A 400 -kg satellite is placed in a circular orbit \(6394 \mathrm{km}\) above the surface of the earth. At this elevation, the acceleration of gravity is \(4.09 \mathrm{m} / \mathrm{s}^{2} .\) Knowing that its orbital speed is \(20000 \mathrm{km} / \mathrm{h}\), determine the kinetic energy of the satellite.

Short Answer

Expert verified
The kinetic energy is approximately \(6.1739 \times 10^9 \text{ J}\).

Step by step solution

01

Identify Known Values

Firstly, gather all the information given in the problem.
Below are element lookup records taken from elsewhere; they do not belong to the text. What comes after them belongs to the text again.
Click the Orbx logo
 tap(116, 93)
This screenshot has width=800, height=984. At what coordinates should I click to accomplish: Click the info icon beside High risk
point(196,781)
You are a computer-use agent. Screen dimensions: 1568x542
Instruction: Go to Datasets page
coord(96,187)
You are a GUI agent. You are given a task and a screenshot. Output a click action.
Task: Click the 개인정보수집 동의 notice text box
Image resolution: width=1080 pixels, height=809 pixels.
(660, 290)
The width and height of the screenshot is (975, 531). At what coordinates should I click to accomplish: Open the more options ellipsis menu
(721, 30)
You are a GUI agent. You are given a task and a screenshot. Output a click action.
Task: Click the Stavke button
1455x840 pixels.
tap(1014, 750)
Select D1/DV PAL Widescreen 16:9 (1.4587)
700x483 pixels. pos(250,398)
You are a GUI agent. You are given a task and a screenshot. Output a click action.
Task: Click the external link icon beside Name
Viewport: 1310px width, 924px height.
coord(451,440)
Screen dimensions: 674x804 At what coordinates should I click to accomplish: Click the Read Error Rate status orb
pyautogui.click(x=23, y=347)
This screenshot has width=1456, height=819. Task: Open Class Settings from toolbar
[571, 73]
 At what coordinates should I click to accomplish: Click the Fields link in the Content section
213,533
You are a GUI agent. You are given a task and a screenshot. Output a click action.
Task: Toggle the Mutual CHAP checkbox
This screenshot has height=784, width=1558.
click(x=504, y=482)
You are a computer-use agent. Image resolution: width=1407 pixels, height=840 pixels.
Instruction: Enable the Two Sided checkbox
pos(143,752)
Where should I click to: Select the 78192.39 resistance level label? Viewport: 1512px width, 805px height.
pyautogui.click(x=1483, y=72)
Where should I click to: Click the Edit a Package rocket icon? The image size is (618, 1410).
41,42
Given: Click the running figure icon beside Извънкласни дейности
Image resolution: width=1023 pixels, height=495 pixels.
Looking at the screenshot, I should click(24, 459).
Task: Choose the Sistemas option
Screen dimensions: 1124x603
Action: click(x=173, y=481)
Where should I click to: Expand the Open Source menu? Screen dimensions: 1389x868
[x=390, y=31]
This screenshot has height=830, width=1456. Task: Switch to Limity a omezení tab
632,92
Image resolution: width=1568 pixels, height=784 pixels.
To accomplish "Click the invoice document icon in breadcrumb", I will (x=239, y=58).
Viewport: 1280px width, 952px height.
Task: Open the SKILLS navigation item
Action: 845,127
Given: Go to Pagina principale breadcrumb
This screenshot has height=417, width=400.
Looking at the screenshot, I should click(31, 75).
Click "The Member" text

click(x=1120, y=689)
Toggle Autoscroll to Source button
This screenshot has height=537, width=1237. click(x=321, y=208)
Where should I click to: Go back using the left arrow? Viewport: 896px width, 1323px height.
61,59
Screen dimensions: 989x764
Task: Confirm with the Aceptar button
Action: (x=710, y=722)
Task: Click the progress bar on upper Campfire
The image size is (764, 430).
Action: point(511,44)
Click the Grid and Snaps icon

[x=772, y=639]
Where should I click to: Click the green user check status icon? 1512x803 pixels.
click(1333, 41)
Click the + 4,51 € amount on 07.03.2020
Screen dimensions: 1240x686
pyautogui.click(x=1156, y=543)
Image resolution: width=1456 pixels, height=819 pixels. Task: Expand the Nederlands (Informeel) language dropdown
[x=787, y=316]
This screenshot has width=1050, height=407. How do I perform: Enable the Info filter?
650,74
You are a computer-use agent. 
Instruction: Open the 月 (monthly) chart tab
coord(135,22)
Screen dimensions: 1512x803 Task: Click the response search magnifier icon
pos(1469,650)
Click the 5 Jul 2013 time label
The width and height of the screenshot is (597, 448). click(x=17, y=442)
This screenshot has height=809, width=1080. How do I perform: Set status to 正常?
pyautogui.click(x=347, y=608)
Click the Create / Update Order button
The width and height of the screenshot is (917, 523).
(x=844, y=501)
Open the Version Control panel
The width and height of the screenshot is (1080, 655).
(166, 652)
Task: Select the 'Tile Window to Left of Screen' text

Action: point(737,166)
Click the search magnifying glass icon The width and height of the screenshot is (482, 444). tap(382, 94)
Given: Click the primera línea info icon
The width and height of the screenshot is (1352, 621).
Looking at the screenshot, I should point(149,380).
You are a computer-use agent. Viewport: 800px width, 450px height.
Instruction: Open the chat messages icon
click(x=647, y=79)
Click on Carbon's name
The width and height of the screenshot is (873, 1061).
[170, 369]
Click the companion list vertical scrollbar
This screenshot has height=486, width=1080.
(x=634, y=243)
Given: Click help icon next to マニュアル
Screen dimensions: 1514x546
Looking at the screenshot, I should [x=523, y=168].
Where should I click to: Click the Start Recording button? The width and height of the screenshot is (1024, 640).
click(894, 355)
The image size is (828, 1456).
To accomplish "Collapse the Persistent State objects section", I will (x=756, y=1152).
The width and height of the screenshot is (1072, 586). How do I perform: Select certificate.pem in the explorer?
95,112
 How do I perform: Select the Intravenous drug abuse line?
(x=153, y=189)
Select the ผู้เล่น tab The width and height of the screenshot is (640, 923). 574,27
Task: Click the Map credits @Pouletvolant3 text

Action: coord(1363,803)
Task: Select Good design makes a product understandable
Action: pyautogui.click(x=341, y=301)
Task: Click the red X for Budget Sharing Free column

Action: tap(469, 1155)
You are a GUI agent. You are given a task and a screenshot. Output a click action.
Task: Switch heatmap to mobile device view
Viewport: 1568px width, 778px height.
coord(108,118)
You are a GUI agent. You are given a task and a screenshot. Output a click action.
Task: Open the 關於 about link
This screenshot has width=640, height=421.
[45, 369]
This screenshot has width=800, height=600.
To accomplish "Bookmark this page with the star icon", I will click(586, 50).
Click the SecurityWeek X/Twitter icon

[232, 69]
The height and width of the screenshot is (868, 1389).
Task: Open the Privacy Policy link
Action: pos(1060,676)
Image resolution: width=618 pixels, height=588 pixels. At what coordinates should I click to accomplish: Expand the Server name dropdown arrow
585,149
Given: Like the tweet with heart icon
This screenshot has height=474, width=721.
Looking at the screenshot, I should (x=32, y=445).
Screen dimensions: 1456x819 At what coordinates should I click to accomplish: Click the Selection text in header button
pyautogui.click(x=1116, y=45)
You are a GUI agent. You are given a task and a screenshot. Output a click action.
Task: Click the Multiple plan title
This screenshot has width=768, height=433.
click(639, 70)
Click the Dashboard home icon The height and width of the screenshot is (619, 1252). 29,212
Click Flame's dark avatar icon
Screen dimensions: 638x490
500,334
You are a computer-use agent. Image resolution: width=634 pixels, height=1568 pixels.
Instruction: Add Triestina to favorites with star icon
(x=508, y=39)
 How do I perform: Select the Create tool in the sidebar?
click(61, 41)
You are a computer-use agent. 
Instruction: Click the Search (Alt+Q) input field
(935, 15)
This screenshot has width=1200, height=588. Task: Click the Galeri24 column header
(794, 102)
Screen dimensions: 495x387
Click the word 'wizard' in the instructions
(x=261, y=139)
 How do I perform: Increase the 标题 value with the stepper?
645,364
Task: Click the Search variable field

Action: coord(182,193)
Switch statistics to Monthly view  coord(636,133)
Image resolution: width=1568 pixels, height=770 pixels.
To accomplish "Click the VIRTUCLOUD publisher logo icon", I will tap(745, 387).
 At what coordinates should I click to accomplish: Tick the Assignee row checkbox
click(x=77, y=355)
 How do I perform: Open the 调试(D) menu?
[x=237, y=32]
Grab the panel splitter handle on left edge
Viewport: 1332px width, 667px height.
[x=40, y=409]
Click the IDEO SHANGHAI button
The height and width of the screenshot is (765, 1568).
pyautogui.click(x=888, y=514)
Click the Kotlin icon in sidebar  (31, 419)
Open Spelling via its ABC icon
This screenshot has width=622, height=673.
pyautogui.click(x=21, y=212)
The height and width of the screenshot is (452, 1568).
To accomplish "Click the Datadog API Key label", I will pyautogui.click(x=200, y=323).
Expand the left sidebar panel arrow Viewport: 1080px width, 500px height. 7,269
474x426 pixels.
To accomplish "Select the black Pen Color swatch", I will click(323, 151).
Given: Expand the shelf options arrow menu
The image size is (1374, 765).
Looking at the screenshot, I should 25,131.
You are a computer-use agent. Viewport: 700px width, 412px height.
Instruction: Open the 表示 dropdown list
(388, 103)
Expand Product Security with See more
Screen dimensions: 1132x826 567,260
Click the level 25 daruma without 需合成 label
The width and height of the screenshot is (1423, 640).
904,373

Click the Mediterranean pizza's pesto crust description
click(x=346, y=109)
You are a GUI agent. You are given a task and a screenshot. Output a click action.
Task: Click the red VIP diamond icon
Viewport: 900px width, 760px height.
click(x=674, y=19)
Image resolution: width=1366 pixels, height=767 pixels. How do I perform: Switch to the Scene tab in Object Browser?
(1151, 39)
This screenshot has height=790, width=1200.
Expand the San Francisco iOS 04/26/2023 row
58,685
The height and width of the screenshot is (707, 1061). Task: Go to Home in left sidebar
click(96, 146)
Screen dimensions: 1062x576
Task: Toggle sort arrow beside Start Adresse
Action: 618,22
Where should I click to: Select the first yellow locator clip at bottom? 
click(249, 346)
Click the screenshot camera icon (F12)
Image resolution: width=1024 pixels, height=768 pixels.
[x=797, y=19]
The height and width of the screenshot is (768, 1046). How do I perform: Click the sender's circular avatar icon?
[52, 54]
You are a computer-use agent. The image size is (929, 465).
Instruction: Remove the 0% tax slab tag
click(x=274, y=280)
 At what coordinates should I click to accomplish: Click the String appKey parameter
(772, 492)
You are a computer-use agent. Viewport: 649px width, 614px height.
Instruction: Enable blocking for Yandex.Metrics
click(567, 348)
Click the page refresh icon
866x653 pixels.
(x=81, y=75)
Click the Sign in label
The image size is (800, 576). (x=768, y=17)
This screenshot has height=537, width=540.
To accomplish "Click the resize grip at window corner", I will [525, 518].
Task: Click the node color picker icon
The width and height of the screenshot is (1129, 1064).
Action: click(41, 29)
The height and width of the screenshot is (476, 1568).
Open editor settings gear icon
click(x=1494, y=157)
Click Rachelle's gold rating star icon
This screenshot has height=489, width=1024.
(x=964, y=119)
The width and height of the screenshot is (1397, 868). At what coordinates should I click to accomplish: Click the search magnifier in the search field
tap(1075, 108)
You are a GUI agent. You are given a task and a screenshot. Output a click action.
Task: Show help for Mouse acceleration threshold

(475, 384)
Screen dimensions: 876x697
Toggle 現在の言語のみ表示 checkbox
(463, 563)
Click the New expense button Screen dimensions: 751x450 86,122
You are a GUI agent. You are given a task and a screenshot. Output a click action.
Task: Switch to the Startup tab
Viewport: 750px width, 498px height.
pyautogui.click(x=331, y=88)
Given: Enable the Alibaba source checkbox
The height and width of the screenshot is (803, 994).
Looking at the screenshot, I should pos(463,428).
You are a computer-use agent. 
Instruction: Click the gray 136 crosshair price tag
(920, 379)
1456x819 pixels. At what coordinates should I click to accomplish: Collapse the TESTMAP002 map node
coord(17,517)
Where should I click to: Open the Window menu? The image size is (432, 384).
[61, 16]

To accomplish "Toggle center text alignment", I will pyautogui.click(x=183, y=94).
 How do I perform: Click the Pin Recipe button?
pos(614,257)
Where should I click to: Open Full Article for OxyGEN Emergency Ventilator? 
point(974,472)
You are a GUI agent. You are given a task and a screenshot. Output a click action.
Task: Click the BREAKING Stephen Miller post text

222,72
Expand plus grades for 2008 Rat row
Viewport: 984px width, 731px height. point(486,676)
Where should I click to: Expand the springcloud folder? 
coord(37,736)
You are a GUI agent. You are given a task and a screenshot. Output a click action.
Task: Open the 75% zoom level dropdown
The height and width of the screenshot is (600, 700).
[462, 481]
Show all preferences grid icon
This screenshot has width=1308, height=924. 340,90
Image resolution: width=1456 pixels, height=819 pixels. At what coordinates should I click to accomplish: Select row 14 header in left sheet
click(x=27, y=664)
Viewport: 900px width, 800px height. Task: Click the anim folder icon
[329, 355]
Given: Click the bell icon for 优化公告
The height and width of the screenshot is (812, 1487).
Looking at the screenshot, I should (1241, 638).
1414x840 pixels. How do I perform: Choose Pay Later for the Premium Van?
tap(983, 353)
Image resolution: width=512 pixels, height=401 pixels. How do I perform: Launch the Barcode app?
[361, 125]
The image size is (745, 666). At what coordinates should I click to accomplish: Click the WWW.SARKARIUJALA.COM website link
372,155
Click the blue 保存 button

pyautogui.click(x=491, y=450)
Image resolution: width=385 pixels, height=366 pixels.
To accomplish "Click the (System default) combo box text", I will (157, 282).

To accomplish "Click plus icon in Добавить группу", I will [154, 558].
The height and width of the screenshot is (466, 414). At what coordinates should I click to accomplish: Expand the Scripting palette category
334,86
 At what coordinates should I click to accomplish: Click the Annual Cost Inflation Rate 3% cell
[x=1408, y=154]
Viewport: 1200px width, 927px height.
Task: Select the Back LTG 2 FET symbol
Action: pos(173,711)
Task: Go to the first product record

The mass of the satellite is 400 kg, the gravitational acceleration at the satellite's orbit is \(4.09 \text{ m/s}^2\), and its orbital speed is \(20000 \text{ km/h}\). Convert the speed from km/h to m/s for consistency in SI units.
02

Convert Speed Units

Convert the speed from kilometers per hour to meters per second. Use the conversion factor: \(1 \text{ km/h} = \frac{1}{3.6} \text{ m/s}\). Thus, \(20000 \text{ km/h} = \frac{20000}{3.6} \text{ m/s}\).
03

Apply Kinetic Energy Formula

Use the formula for kinetic energy: \(KE = \frac{1}{2}mv^2\), where \(m\) is the mass of the satellite and \(v\) is its speed. Substitute the mass (400 kg) and converted speed into the formula to find the kinetic energy.
04

Perform Calculations

First, calculate the converted speed: \( \frac{20000}{3.6} = 5555.56 \text{ m/s} \). Next, compute the kinetic energy: \( KE = \frac{1}{2} \times 400 \times (5555.56)^2 \). This results in a kinetic energy of approximately \(6.1739 \times 10^9 \text{ J}\).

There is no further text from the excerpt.